What is the probability that this ace will get into a slot which belongs to either this person or that person? It has 26 slots in which this desired event is going to happen.
And it’s 26 out of the 50 available slots.
Finally, let us consider this ace.
So having placed that ace and assuming that it got to a different person, what is the probability now that this ace is going to go to this person who doesn’t yet have one?

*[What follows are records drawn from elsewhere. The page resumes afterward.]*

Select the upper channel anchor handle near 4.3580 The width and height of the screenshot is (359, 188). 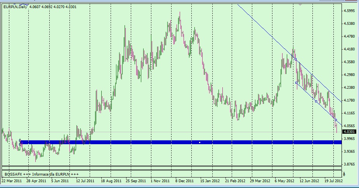pyautogui.click(x=295, y=59)
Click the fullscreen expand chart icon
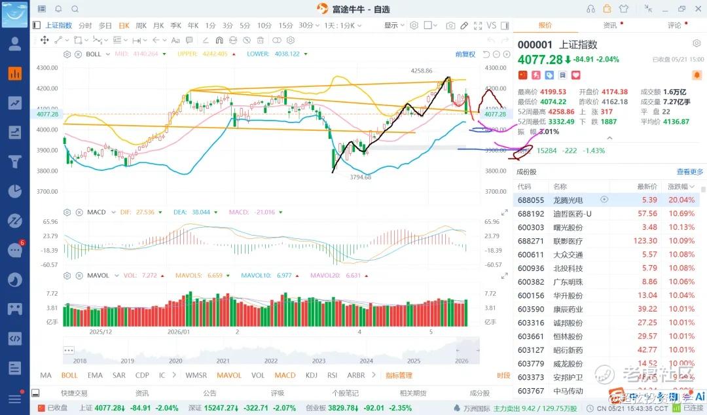The image size is (707, 415). click(x=478, y=26)
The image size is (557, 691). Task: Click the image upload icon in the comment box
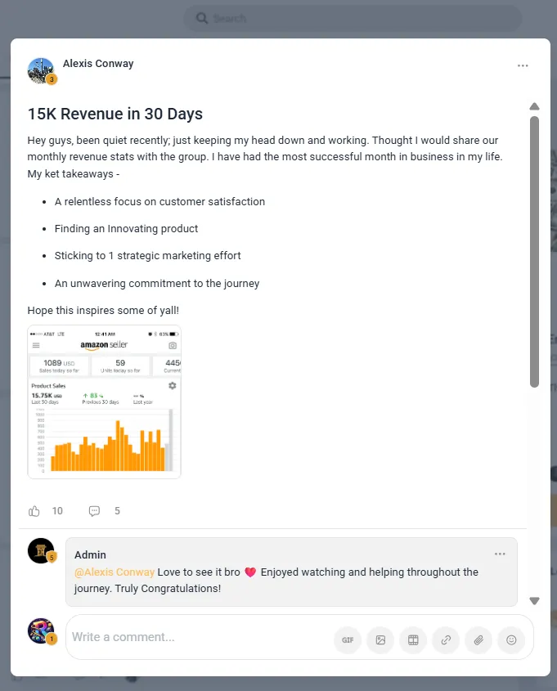click(380, 639)
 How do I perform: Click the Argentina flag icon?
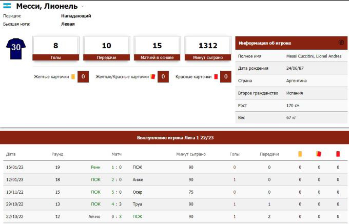7,6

The probability of this happening is the number of slots associated with that person, which is equal to 13 divided by the number of slots that this card can choose from.




And the number of slots is 52 minus the 3 slots that have already been taken, so it’s 49.
And so this is the answer to our problem.
This expression looks very different from the expression that we derived a little earlier.
But you can do the algebra, the arithmetic, simplify the answer, and you will verify that indeed it’s exactly the same answer.
And in case you’re curious, the numerical value turns out to be 0.105.
So there’s about 10% [chance] that when you deal the cards in bridge, each one of the players is going to end up having exactly one ace.
So this was a faster way of getting to the answer to our problem, compared to the previous one.
But it raises a legitimate question.




Is the way that we dealt the cards by putting the aces on top and then dealing them, is that way a fair way of dealing the cards? Is it true that with this way of dealing the cards all partitions are equally likely? It turns out that this is indeed the case.
But it does require a bit of thinking.
Maybe you can see it intuitively that this is the case.
But if not, then it is something that one can prove.
It can be proved formally as follows.
One first needs to check that all permutations, that is all possible allocations of cards into slots, are equally likely.
And because of this, one can then argue that any possible partition into subsets of [13] is also equally likely.
So this is an equivalent way of dealing the cards to the one that we considered earlier, which was that every partition is equally likely.
Therefore, we did indeed solve the same problem, and so this is a legitimate alternative way of getting to the answer.
And of course, it’s reassuring to check that this numerical expression agrees with the numerical expression we had derived earlier.